Stored data:
....
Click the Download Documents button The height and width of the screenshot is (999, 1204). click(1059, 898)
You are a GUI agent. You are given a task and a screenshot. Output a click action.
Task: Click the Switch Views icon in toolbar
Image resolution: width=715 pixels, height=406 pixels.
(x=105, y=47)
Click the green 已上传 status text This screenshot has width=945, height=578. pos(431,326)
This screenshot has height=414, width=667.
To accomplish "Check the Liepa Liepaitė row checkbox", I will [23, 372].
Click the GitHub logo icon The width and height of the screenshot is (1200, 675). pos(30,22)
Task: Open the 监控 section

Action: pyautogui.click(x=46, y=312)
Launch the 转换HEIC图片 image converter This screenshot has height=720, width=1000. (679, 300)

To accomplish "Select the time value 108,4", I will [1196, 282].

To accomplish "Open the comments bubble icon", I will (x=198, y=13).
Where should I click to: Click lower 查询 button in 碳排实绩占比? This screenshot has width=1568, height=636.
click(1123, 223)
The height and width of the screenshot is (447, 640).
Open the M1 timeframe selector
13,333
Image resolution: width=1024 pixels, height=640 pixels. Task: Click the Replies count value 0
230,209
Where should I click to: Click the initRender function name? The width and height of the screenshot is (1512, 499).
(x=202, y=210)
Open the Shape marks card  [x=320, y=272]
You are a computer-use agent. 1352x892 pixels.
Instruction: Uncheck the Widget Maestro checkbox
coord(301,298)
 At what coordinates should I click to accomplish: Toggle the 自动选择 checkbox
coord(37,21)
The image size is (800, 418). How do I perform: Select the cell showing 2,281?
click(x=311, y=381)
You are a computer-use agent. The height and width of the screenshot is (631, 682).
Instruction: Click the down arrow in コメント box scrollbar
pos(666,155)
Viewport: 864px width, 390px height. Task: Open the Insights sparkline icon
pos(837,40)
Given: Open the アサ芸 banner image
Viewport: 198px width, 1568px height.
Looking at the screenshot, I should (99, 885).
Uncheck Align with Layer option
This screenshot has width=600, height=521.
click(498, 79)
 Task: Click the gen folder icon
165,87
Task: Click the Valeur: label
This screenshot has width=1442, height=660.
....
Every line in the records has to be written out again exactly.

Click the Download Documents button The height and width of the screenshot is (999, 1204). click(1059, 898)
You are a GUI agent. You are given a task and a screenshot. Output a click action.
Task: Click the Switch Views icon in toolbar
Image resolution: width=715 pixels, height=406 pixels.
(x=105, y=47)
Click the green 已上传 status text This screenshot has width=945, height=578. pos(431,326)
This screenshot has height=414, width=667.
To accomplish "Check the Liepa Liepaitė row checkbox", I will [23, 372].
Click the GitHub logo icon The width and height of the screenshot is (1200, 675). pos(30,22)
Task: Open the 监控 section

Action: pyautogui.click(x=46, y=312)
Launch the 转换HEIC图片 image converter This screenshot has height=720, width=1000. (679, 300)

To accomplish "Select the time value 108,4", I will [1196, 282].

To accomplish "Open the comments bubble icon", I will (x=198, y=13).
Where should I click to: Click lower 查询 button in 碳排实绩占比? This screenshot has width=1568, height=636.
click(1123, 223)
The height and width of the screenshot is (447, 640).
Open the M1 timeframe selector
13,333
Image resolution: width=1024 pixels, height=640 pixels. Task: Click the Replies count value 0
230,209
Where should I click to: Click the initRender function name? The width and height of the screenshot is (1512, 499).
(x=202, y=210)
Open the Shape marks card  [x=320, y=272]
You are a computer-use agent. 1352x892 pixels.
Instruction: Uncheck the Widget Maestro checkbox
coord(301,298)
 At what coordinates should I click to accomplish: Toggle the 自动选择 checkbox
coord(37,21)
The image size is (800, 418). How do I perform: Select the cell showing 2,281?
click(x=311, y=381)
You are a computer-use agent. The height and width of the screenshot is (631, 682).
Instruction: Click the down arrow in コメント box scrollbar
pos(666,155)
Viewport: 864px width, 390px height. Task: Open the Insights sparkline icon
pos(837,40)
Given: Open the アサ芸 banner image
Viewport: 198px width, 1568px height.
Looking at the screenshot, I should (99, 885).
Uncheck Align with Layer option
This screenshot has width=600, height=521.
click(498, 79)
 Task: Click the gen folder icon
165,87
Task: Click the Valeur: label
This screenshot has width=1442, height=660.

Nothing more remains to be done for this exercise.